• **What is expected**
Return each line of the records holding the string "computer".

• **Recorded information**
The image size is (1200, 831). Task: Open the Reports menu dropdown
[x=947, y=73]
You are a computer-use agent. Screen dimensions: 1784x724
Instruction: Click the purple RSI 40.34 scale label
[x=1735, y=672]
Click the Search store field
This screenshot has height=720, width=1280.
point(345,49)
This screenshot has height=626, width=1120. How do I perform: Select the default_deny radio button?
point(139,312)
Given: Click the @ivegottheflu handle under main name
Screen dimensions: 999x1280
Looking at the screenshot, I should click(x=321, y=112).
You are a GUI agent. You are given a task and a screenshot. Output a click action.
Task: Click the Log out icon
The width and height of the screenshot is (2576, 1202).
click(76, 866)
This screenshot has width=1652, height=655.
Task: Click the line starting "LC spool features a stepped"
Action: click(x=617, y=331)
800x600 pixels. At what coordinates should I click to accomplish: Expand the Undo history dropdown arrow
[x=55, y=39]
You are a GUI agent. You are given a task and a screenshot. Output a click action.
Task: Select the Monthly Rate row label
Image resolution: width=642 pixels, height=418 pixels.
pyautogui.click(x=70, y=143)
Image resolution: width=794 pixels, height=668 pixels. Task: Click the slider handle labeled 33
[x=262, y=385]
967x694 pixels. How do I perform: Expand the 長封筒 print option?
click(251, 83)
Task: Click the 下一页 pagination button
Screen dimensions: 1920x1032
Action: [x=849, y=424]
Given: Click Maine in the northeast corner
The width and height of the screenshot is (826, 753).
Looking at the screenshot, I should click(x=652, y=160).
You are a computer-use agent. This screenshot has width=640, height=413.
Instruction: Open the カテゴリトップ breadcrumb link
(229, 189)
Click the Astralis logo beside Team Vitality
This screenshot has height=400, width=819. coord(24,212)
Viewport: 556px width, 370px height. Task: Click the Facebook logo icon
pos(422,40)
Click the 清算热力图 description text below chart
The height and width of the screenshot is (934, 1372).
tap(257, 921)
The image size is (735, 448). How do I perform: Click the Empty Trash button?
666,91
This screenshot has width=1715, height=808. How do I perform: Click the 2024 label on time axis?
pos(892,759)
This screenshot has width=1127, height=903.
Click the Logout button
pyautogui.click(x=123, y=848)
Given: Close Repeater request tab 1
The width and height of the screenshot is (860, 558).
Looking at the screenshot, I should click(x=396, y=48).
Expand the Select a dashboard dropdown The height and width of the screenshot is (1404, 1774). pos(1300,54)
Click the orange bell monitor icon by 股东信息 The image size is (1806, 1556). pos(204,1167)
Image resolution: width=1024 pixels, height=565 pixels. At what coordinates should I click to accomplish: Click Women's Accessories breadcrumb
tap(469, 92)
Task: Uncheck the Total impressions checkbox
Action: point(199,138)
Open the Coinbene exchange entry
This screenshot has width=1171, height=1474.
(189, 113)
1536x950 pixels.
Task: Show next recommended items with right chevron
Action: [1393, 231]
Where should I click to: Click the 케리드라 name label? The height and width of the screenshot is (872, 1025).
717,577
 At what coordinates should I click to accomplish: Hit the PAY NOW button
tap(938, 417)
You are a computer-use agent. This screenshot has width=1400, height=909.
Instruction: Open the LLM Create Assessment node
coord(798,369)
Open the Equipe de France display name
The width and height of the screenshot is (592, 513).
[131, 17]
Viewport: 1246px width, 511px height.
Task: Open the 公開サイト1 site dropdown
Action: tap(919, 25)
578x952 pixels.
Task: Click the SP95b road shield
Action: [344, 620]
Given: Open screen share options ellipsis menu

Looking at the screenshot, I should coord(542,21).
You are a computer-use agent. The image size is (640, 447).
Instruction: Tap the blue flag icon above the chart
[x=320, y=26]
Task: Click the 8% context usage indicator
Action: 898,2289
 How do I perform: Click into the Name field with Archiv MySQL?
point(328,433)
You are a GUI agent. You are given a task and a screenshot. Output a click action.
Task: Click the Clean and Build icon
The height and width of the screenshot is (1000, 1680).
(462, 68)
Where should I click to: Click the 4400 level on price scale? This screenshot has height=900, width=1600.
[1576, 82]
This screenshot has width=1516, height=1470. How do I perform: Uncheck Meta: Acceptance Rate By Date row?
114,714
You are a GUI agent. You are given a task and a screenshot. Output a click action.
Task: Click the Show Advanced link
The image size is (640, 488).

• **Solved problem**
You are a computer-use agent. Screen dimensions: 1784x724
You are a computer-use agent. This screenshot has width=640, height=413.
You are a computer-use agent. This screenshot has width=1400, height=909.
You are a computer-use agent. The image size is (640, 447).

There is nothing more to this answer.